None of the coated, passivated, and non-passivated 316 or 17-4 PH samples were discolored or corroded after 30 cycles of autoclave sterilization. 

Without the coating, non-passivated type 440C samples rusted mildly during steam exposure. Passivation helped to minimize rusting in this environment. Coating of the 440C metal greatly enhanced corrosion resistance. Passivation before coating did not increase the corrosion resistance of 440C material. 

Coating Adhesion

In each instance, the coating remained fully adherent to the base metal during deformation, regardless of material type or passivation. The indenter load was high enough to allow full penetration of the diamond through the coating and into the base metal. A stress relief pattern developed around the impressions because of base metal deformation. This appearance is normal for an extremely hard coating (> 75Rc hardness). 
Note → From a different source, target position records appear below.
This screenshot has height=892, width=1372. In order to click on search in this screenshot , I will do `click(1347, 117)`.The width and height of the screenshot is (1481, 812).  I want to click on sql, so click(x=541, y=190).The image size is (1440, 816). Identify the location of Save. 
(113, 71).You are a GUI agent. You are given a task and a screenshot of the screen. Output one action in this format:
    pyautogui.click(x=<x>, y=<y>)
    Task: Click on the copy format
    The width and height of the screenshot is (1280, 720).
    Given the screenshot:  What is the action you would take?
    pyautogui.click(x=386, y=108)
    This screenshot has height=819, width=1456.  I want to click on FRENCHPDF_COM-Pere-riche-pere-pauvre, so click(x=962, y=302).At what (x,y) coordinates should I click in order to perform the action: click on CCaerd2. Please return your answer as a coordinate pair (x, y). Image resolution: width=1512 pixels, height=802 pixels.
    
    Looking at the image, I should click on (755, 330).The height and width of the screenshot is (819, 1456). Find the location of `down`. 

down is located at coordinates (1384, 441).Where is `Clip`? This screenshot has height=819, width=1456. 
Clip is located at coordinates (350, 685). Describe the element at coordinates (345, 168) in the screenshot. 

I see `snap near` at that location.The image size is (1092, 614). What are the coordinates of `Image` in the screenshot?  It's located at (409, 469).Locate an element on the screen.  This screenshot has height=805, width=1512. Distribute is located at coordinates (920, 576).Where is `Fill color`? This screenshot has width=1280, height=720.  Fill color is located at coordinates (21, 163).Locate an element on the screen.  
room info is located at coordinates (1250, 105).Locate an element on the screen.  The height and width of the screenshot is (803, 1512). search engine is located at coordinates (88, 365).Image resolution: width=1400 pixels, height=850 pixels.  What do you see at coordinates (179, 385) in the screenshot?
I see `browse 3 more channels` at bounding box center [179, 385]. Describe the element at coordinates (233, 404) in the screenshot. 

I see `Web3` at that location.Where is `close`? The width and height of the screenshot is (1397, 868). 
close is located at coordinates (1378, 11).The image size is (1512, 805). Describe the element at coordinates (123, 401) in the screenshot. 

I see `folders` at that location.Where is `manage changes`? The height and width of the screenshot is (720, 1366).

Table 1. Effect of Chemical Passivation on Corrosion Resistance and Coating Adhesion of Stainless Steel Coated with ME-92® 

                     Passivated                                                 Non-Passivated

Type  Corrosion  Adhesion  Corrosion  Adhesion 
316  E  E  E  E 
17-4 PH  E  E  E  E 
440C  E/G  E  E/G  E 

E-Excellent                G-Good                  P-Poor                   F-Failed


Table 2. Effect of Chemical Passivation on Corrosion Resistance of Uncoated 440C SS 

       Passivated             Non-Passivated 


Corrosion  Adhesion  Corrosion  Adhesion 
440C  P  ……  F  …… 

E-Excellent        G-Good        P-Poor       F-Failed 



Chemical passivation did not improve the corrosion resistance of ME-92® coated stainless steels during exposure to either saline solution or autoclave sterilization. 

Chromium composition coating greatly increased the corrosion resistance of type 440C stainless steel to saline solution and autoclave sterilization. 

ME-92® was totally adherent to all the types of stainless steels tested, regardless of whether it was chemically passivated prior to coating. 

Chemical passivation treatments and their associated costs may be eliminated on many stainless steel applications by using a thin dense chrome composition coating deposited by the ME-92® technology.